In the present study, we developed a simple single-medium culture method for growing EBs, in which conditioned medium (CM) from ST2 stromal cells (ST2-CM) was used for 14-day cultures. After the end of culturing with ST2-CM, 20% of cells in EB outgrowths expressed HC-related markers, including Math1, myosin6, myosin7a, calretinin, α9AchR, and Brn3c (also known as Pou4f3), while formation of stereocilia-like structures was also seen. We further found that those cells were incorporated into the developing inner ear after transplantation into chick embryos. This inner ear hair cell induction method using ST2-CM (HIST2 method) is quite simple and highly efficient to obtain ES-derived HC-like cells with a relatively short period of cultivation.

Results

Directed neural differentiation of ES cells by stromal cells

EB formation was performed using a hanging drop method with ES-M without leukemia inhibitory factor (LIF) for 4 days.
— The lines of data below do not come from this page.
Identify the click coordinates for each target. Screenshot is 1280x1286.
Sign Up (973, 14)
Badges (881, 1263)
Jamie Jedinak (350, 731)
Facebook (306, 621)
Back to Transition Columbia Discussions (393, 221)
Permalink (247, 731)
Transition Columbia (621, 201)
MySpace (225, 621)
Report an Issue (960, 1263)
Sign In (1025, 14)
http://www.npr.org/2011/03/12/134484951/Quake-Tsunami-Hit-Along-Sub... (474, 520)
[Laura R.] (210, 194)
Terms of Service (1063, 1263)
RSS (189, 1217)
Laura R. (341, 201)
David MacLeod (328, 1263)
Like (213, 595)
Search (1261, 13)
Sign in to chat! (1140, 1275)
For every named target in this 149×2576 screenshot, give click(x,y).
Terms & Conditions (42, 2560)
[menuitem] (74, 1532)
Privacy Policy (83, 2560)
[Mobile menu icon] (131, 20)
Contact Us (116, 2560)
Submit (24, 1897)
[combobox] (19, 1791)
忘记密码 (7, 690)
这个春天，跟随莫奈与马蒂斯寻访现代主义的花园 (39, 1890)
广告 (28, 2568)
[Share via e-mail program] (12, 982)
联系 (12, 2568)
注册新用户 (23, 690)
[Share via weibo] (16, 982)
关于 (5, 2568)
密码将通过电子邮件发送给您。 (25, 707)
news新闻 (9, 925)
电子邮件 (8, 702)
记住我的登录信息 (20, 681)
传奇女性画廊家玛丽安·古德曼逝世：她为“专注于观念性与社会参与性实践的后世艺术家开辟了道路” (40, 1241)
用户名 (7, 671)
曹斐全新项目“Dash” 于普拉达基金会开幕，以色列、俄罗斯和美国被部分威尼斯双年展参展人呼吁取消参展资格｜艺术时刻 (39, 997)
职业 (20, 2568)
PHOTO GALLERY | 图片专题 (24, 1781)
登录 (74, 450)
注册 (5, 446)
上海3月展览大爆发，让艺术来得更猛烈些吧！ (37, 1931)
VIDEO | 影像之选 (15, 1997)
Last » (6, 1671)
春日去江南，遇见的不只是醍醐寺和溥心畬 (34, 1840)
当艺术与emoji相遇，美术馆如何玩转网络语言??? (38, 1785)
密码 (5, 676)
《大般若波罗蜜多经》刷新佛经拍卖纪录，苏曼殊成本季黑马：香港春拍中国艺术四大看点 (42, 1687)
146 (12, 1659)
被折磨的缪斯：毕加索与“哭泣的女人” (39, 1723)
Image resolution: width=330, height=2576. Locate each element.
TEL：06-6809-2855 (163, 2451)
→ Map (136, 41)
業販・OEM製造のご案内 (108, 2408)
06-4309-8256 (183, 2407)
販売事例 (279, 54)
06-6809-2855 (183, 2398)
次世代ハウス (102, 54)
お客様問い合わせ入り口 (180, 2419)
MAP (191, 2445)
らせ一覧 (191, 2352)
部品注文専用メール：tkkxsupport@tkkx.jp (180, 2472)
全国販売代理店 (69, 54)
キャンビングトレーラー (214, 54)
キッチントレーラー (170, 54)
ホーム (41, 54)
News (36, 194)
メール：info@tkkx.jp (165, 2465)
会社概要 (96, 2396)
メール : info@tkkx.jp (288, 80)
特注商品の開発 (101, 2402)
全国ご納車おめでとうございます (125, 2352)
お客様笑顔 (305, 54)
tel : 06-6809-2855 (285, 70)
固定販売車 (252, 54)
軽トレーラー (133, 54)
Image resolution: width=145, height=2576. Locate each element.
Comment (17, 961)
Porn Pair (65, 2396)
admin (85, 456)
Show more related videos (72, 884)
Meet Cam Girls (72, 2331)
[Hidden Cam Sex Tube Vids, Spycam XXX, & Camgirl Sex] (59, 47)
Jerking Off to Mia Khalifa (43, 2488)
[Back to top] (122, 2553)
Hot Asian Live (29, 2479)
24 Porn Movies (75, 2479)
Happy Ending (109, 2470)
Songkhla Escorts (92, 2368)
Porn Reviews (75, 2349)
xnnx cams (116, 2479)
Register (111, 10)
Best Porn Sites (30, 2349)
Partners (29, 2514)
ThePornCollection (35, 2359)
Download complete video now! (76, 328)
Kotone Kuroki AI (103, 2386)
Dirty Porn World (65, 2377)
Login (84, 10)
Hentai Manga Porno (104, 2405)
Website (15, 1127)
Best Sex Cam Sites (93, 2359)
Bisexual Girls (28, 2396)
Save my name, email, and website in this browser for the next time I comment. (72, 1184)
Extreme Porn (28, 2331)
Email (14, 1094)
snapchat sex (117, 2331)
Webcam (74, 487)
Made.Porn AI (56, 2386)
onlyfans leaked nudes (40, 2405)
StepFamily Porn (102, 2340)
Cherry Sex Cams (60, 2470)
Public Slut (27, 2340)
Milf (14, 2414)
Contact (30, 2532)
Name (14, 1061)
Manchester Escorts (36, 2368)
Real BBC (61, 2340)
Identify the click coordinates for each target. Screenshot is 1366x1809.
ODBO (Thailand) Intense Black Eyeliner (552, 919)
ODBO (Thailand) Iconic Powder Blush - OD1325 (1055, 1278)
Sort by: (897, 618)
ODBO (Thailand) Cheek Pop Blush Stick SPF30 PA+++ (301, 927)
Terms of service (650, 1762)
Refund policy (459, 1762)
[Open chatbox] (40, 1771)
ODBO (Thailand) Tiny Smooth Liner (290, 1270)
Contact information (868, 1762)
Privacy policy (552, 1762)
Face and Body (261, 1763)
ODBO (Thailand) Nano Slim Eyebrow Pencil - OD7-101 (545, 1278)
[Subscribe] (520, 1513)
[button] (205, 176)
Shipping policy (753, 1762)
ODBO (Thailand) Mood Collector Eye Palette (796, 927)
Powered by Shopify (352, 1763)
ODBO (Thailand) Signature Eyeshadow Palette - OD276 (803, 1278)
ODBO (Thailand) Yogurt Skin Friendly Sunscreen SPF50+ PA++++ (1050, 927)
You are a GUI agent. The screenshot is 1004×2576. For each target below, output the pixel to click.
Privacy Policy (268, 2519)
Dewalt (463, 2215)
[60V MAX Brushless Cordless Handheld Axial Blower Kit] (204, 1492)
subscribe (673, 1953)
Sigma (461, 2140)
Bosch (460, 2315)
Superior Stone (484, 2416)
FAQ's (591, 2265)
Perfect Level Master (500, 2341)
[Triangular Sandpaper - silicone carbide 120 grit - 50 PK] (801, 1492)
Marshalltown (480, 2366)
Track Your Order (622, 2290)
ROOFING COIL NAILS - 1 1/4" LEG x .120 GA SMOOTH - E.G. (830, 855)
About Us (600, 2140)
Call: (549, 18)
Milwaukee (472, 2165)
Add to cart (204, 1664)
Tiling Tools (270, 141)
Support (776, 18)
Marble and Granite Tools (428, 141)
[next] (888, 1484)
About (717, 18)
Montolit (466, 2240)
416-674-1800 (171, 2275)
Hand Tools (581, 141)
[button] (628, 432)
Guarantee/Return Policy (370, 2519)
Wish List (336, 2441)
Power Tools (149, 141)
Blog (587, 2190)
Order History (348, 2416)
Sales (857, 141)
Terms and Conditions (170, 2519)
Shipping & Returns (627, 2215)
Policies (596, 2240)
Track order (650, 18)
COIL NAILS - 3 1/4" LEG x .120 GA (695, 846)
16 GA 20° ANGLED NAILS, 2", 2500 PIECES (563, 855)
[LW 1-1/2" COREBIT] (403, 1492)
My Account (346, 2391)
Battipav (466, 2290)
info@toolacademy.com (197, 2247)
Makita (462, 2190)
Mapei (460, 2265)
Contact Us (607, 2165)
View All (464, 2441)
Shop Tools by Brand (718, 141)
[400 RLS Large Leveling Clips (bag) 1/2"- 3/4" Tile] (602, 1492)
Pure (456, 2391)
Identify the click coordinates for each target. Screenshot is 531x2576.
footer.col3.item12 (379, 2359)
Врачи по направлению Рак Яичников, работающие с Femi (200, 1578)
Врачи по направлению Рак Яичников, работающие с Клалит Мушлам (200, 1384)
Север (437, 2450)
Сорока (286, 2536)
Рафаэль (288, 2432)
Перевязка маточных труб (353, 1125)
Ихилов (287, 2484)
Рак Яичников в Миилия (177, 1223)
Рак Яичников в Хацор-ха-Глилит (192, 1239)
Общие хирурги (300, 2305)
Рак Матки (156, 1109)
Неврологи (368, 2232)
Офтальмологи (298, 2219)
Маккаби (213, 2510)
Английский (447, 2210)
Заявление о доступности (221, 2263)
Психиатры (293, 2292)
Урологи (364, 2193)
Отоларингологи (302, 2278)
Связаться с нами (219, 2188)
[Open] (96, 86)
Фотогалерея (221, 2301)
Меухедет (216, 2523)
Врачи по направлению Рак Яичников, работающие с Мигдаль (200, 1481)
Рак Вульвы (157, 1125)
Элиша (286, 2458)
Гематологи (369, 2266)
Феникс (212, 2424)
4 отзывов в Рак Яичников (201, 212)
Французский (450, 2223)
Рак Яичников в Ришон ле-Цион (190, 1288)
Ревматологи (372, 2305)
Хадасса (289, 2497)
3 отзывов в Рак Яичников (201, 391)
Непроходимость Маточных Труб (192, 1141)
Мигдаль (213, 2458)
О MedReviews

After EB formation, 4-day EBs were cultured with various differentiated media (Table 1) for 2 weeks (Figure 1a). In cultures with ES-M or KOS-M, the appearance of EB outgrowths was rather heterogeneous and often included beating cells (Figures 1b1 and b2). EB outgrowths in cultures with N2-M had a ‘network’ appearance (Figures 1b3), while those in cultures with N2-M containing bFGF showed a homogenous sheet-like appearance (Figures 1b4). In the cultures with PA6-CM, large numbers of cellular clusters were observed around the originally attached EBs (Figures 1b5). The characteristic morphology observed in cultures with ST2-CM was prominent neurite-like outgrowths emerging from the aggregates (Figures 1b6).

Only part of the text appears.